Pergunta
O que a Bíblia diz sobre orar pelos mortos?
Resposta
Orar pelos mortos não é um conceito bíblico. Nossas orações não têm influência sobre alguém depois que essa pessoa morre. A realidade é que, ao chegar o momento da morte, o destino eterno é confirmado. Ou a pessoa é salva pela fé em Cristo e passa a desfrutar do descanso e da alegria na presença de Deus no céu, ou ela se encontra em tormento no inferno. A história do homem rico e de Lázaro, o mendigo, ilustra vividamente essa verdade. Jesus usou essa narrativa para ensinar que, após a morte, os injustos ficam separados de Deus de forma eterna, lembram da rejeição ao evangelho, sofrem tormento e não há como mudar sua condição (Lucas 16:19-31).

Muitas vezes, pessoas que perderam um ente querido são incentivadas a orar tanto pelos falecidos quanto por suas famílias. Embora seja importante orar pelos que estão de luto, não se deve orar pelos mortos. Ninguém deve acreditar que a oração de outra pessoa possa de alguma forma promover um resultado favorável após a morte. A Bíblia ensina que o estado eterno da humanidade é determinado por nossas ações durante a vida na terra. “A alma que peca é a que perece… A justiça do justo lhe será imputada, e a iniquidade do ímpio será cobrada contra ele” (Ezequiel 18:20).
O autor de Hebreus declara: “Está determinado que os homens morram uma só vez, e depois disso vem o juízo” (Hebreus 9:27). Isso evidencia que nenhuma alteração na condição espiritual de uma pessoa pode ocorrer após a morte, seja por ação própria ou por meio de outros. Não existe um plano de salvação pós-morte.
Cada ser humano possui apenas uma vida, e somos responsáveis por como a vivemos. Embora os outros possam influenciar nossas escolhas, em última análise teremos que responder por elas. Quando a vida chega ao fim, não há mais decisões a serem tomadas; resta apenas encarar o juízo. As orações de terceiros podem expressar seus desejos, mas não alteram o desfecho. O momento adequado para orar por alguém é enquanto essa pessoa vive e há possibilidade de mudança em seu coração, atitudes e comportamento (Romanos 2:3-9).
É natural sentir o desejo de orar em tempos de dor, sofrimento e perda, mas os limites da oração válida estão revelados na Bíblia. Esse livro sagrado é o único manual oficial de oração e ensina que as orações pelos mortos são vãs.

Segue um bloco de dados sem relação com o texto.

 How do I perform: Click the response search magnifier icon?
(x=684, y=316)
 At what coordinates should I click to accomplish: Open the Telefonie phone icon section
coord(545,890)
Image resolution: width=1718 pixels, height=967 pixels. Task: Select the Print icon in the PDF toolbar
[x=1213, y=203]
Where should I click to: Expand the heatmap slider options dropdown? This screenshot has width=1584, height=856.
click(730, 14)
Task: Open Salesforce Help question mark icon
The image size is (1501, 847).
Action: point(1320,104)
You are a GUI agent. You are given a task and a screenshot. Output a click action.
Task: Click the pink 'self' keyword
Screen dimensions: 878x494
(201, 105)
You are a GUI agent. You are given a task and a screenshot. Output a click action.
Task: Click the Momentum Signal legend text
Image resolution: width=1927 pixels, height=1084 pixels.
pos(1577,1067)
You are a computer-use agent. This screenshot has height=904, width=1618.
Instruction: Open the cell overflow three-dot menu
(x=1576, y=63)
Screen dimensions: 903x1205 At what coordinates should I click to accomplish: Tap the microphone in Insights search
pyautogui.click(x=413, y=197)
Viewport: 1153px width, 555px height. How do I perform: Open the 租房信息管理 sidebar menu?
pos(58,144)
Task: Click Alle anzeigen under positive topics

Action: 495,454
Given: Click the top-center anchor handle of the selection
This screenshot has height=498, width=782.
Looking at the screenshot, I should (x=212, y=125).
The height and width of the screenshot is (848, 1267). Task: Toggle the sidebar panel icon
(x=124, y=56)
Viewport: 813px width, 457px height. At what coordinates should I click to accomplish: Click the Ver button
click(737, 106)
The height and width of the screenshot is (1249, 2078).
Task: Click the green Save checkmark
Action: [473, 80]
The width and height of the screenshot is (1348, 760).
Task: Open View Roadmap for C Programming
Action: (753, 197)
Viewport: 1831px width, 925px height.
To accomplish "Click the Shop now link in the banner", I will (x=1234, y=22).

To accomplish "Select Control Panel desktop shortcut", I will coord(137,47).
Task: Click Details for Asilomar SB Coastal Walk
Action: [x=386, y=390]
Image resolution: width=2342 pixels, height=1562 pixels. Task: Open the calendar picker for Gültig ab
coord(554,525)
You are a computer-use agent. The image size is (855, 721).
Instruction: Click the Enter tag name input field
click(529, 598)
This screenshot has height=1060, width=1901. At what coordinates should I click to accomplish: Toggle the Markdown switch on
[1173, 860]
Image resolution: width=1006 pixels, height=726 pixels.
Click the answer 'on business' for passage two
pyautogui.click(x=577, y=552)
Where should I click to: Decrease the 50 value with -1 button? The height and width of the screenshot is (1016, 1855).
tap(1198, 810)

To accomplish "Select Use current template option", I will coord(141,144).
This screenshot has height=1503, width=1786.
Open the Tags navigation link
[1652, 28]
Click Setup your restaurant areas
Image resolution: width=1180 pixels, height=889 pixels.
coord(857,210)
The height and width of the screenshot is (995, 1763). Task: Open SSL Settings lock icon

Apesar disso, a prática de orar pelos mortos persiste em algumas áreas do cristianismo. Por exemplo, na teologia católica romana, há permissão para orações tanto para os mortos quanto em seu favor. Contudo, mesmo as autoridades católicas reconhecem que não há, nos sessenta e seis livros das Escrituras canônicas, uma autorização explícita para orar pelos mortos. Em vez disso, elas recorrem aos Apócrifos (2 Macabeus 12:45), à tradição da igreja, ao decreto do Concílio de Trento, entre outros, para defender essa prática.
A Bíblia ensina que aqueles que se submeteram à vontade do Salvador (Hebreus 5:8-9) entram direto na presença do Senhor imediatamente após a morte (Lucas 23:43; Filipenses 1:23; 2 Coríntios 5:6, 8). Que necessidade teriam, portanto, das orações dos que ainda vivem? Embora sintamos compaixão por aqueles que perderam seus entes queridos, devemos lembrar que “agora é o tempo do favor de Deus, agora é o dia da salvação” (2 Coríntios 6:2). Mesmo que o contexto se refira à era do evangelho como um todo, essa mensagem se aplica a qualquer pessoa que não esteja preparada para enfrentar o inevitável: a morte e o julgamento que a segue (Romanos 5:12; 1 Coríntios 15:26; Hebreus 9:27). A morte é definitiva e, depois dela, nenhuma oração mudará o fato da salvação que a pessoa rejeitou em vida.